论文资料

Pyramid Scene Parsing Network

Pyramid Scene Parsing Network主页

网络结构

结果示例

代码实现

pspnet-pytorch

pspnet pytorch实现的pspnet，同时提供了PASCAL VOC 2012和BRATS 2017数据集上训练的权值文件。

PSPNet caffe

PSPNet-TF-Reproduce PSPNet的tensorflow实现。

代码分析

import torch
from torch import nn
from torch.nn import functional as F

import extractors


class PSPModule(nn.Module):
    def __init__(self, features, out_features=1024, sizes=(1, 2, 3, 6)):
        super().__init__()
        # PSP池化模块，尺度为1,2,3,6分别为分辨率降低1,2,3,6
        self.stages = []
        self.stages = nn.ModuleList([self._make_stage(features, size) for size in sizes])

显示信息:
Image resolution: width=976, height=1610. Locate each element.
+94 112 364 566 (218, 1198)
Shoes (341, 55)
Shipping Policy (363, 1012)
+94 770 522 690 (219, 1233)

...

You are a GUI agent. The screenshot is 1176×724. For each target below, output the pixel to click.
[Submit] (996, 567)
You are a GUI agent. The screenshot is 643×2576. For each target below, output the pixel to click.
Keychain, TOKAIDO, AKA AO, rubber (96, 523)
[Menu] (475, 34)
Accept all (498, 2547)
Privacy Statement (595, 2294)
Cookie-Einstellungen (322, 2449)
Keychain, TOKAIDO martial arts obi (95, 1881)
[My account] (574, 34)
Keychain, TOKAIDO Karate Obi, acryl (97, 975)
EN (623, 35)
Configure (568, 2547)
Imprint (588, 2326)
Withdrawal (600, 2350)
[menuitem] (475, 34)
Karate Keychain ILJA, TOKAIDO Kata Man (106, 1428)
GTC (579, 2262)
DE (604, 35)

==

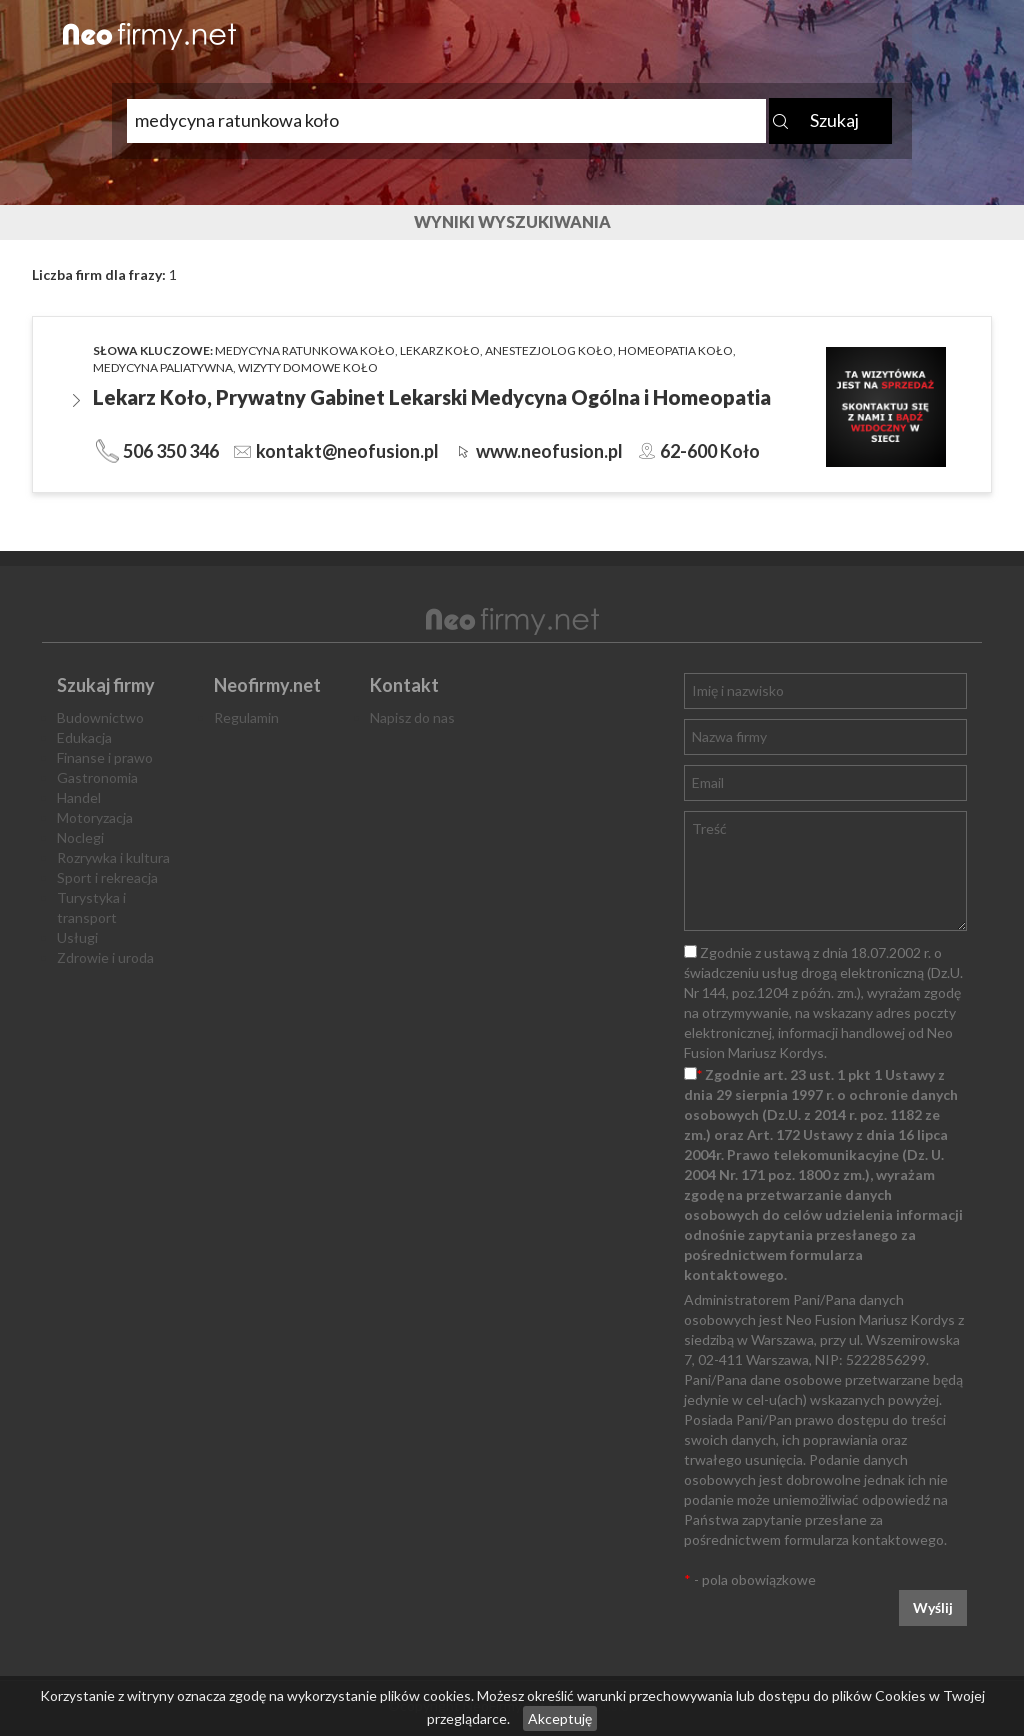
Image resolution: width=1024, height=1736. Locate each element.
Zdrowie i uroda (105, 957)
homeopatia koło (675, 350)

任务要求:
根据上文关于PSPNet的正文节选回答：
1. pspnet-pytorch提供了在哪两个数据集上训练的权值文件？
2. PSPNet-TF-Reproduce是用哪个框架实现的PSPNet？
3. PSPModule类中out_features参数的默认值是多少？

任务解答:
1. PASCAL VOC 2012和BRATS 2017。
2. tensorflow。
3. 1024。